October News From the Clergy

October News From the Clergy

25 Sep 2019 • From the Clergy

Eleven years ago, during a group discussion at theological college, we somehow ended up talking about famous fish of the Bible. Given the lack of contenders in this category (the fish in Jonah notwithstanding), it mystifies me now how we got into this topic, what we were meant to be discussing, or how we kept going for so long. I certainly never imagined that more than a decade later, I would be writing a magazine piece about animals of the Bible.

The theme began as a joke, a way of me basically writing the clerical equivalent of the ‘what I did this summer’ assignment that used to greet my return to primary school each September.

Yet as we were light-heartedly looking into how many animals might feature into the Bible, we stumbled across ostriches. Again, how we got there is a little hazy, but it turned out that there are ten mentions of ostriches in the Old Testament (which I suspect is not a widely known fact).

What intrigued me was the context in which these references are found. Leaving aside the two mentions in the dietary code in Leviticus and Deuteronomy (for reference, ostriches are not to be eaten, so I am already in trouble as I like an ostrich burger), the other eight references are in Job (two), Isaiah (three), Jeremiah, Lamentations and Micah. In all these cases, ostriches are portrayed as slightly sinister creatures. They are found in the company of jackals and hyenas, as scavengers and signs of desolation in abandoned places.

There doesn’t seem to be much in the way of scholarly literature on ostriches in the Biblical world, or indeed the ancient world in general, so I remain unenlightened about why this might be so. But it is clear that there was a very different perception of ostriches in ancient times. Our metaphors revolve around them burying their heads in the sand, being large and slightly stupid birds trying to hide. In the Old Testament, their association with jackals and hyenas indicates that people’s understanding was very different.

What struck me was that although animals might seem quite a banal Biblical topic, the example of the ostrich shows how much we might fail to understand when we project our world view and ideas back into the Biblical world. Because we are so familiar with so much of the language, we tend to overlook what it might tell us.

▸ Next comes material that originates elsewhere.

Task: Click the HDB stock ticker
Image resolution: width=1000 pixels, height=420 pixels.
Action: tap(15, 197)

Today, for example, lions are found no further north than Ethiopia, some way south of the Biblical world. However, there are 190 mentions of lions and lionesses in the Bible, a reminder that in ancient times, these big cats had a far wider distribution and were common enough in the Near East to feature frequently in Biblical imagery. Some well-known phrases come from the Bible, but in unfamiliar contexts; we talk about a leopard changing its spots, but the full passage from Jeremiah 13:23 is rather uncomfortable today.

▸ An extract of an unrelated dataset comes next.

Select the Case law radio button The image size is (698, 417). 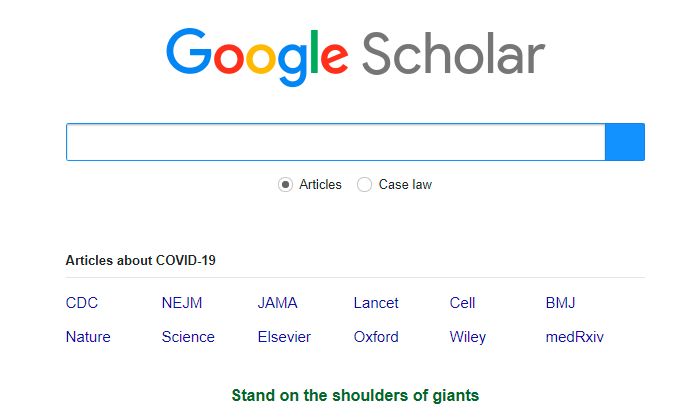point(364,184)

Look at Leviticus 11 and see if you can actually identify all the animals you can and cannot eat (good luck with the rock badger), or imagine why anyone might ever even consider eating a hoopoe or a bat. This is a world which is at once familiar yet subtly different.

These humble animals therefore serve as a reminder of how carefully we need to engage with the Bible when we read it. However familiar we may think we are with the text, we can always find new things or passages which suddenly strike us in a different way. We have to try to clear away our presuppositions and cultural biases, to find a way into a world which was fundamentally different.

If we take everything at face value, ignore the differences and try to simply apply 2,500-year-old words to today, then we are treating the Bible as nothing more than a dead text or historical curiosity.

But if we really read with it, engage with it and look beneath its words into that other world, then perhaps we are beginning to let God speak to us through it and show us what it can mean to us today.